Bruce M. Owen (born October 13, 1943, in Worcester, Massachusetts) is an economist and author. Owen is the Morris M. Doyle Professor in Public Policy, Emeritus, in the School of Humanities and Sciences at Stanford University, and the Gordon Cain Senior Fellow, Emeritus, in Stanford's Institute for Economic Policy Research.

== Early life and education ==
Owen graduated with a BA from Williams College in 1965, where he was a merit scholar, and subsequently earned his PhD in Economics from Stanford University in 1970. At Stanford, Owen was a Woodrow Wilson fellow, National Defense Education Act Title IV fellow, and Brookings Institution Economic Policy fellow.

== Career ==
Owen acted as chief economist in the White House Office of Telecommunications Policy in 1971 before returning to Stanford University in 1973 to serve as assistant professor of economics. From 1974 to 1975, Owen was a Hoover Institution national fellow.
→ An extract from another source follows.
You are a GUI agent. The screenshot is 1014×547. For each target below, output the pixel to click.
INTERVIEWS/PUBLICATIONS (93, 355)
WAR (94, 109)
In 1978, Owen moved to Chapel Hill, North Carolina, where he briefly taught at Duke University as associate professor of business and law. During this time, Owen was an Aspen Institute for Humanistic Studies fellow and chairman of the task force on the future of the United States Postal Service.

In 1979, Owen became chief economist of the Antitrust Division of the United States Department of Justice, where he played a key role in the ultimate deregulation of AT&T. During the landmark trial of the breakup of AT&T (American Telephone & Telegraph), Owen testified as the Chief Economist of the US Justice Department. He presented compelling economic analysis that AT&T was in violation of the Sherman Antitrust Act. The outcome of the trial was that AT&T was indeed a monopoly and Judge Greene ordered that AT&T therefore must allow competitors into the communication industry. From that point on, the prices of telecommunications fell, not only for governments and businesses, but for the average telephone user around the world.
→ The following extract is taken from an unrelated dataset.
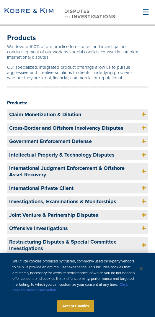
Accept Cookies (75, 309)
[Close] (141, 272)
Owen entered the private sector with the 1981 co-founding of Economists Incorporated, a consulting firm. He served as president and chairman of the board of the company until his retirement in 2003. During this time, Owen also taught an undergraduate seminar on economic analysis of law at Stanford's Washington, D.C. campus from 1989 to 2002. Economists Incorporated is now a division of Secretariate.

Owen served as the Gordon Cain Senior Fellow at the Stanford Institute for Economic Policy Research (SIEPR) from 2003 - 2015 and as the Morris M. Doyle Professor of Public Policy and Director of the Public Policy Program at Stanford from 2005 - 2015. He proposed and oversaw the addition of a Masters degree offering in the program.

Owen is a member of the American Economic Association, the Econometric Society, the American Law and Economics Association, an associate of the American Bar Association, and a consultant to the World Bank.

== Books ==
- Television Economics (1974)
- Economics and Freedom of Expression (1975)
- The Regulation Game (1978)
- The Political Economy of Deregulation (1983)
- Video Economics (1992)
- Electric Utility Mergers: Principles of Antitrust Analysis (1994)
- The Economics of a Disaster: The Exxon Valdez Oil Spill (1995)
- The Internet Challenge to Television (1999)
- Madison's Missing Branch: How Americans Can Reduce Their Pain From Political Corruption in Washington (Kindle) 2021

== Personal life ==
Owen is married to Josetta Owen and has two adult children, Bradford Kelly (born 1974), and Peter Brandon (born 1969).